「片づけられない女たち」という本を読んで、「私も片づけができないので、ADHDなのでしょうか」とたずねられる方がいますが、片づけが苦手と言うだけで、ADHDの診断をするわけにはいきません。
子どもの頃の状況を参考にしながら、今の状態をあわせて、ADHDかどうかの診断を考えて行きます。ましてや、ADHDと診断をして欲しいなら(?)、熱しやすく醒めやすいADHD独特の、『熱』の部分を是非、見せて欲しいですね。
ところで、ADHDの大人の人に、「片づけができるようになるには、どうしたら良いでしょうか」と聞かれることがあるのですが、
『それは、諦めましょう』
片づけがうまくできたら、ADHDじゃ、無くなってしまいますからね。
それでも、片づけをしたい人のために・・
ADHDの人は、押し入れの中に、『ミラクルボックス』 を持っている人が少なからずいます。
そこには、使えるものは入っていない、けれども、もったいなくて、捨てるものも入っていない、不思議な『ミラクルボックス』です。あけては行けません、それはパンドラの箱です。
ADHDの大人の人が、片づけがうまくなる一番目の秘訣は、衝動的にいらないものを買わないことです。まかり間違っても、「片づけが上手になる」なんて本は買わないことです。本屋で読んでも、家では読みません。買って帰ってみたら、同じ本を以前買っていて、サラの状態のまま残っているかも知れません。
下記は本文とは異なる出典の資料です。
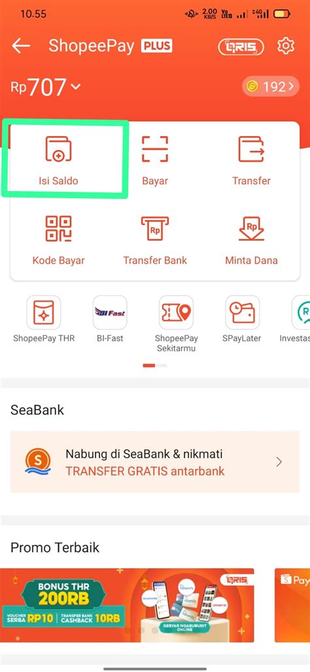This screenshot has width=310, height=672.
Task: Open the Kode Bayar QR icon
Action: (58, 228)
片づけをするために、100円ショップに行って、整理箱ばかり買っても行けません。何も入っていない整理箱が山の様になったり、仮に整理箱にものをしまったとしても、それは新たな『ミラクルボックス』を増やしているに過ぎません。
じゃあ、どうするか、いらないものは捨てましょう。でも、自分では捨てられません。考えながら、整理を始めると、2度と見ないような思い出の品にふけってしまうかも知れません。「消耗品しか買わない」という人もいます。
5年以上開いていない箱は、パンドラの箱です。知らない間に、勝手に捨ててもらいましょう。捨てられた時は腹が立つかも知れませんが、3日もすれば、その事も忘れるでしょう。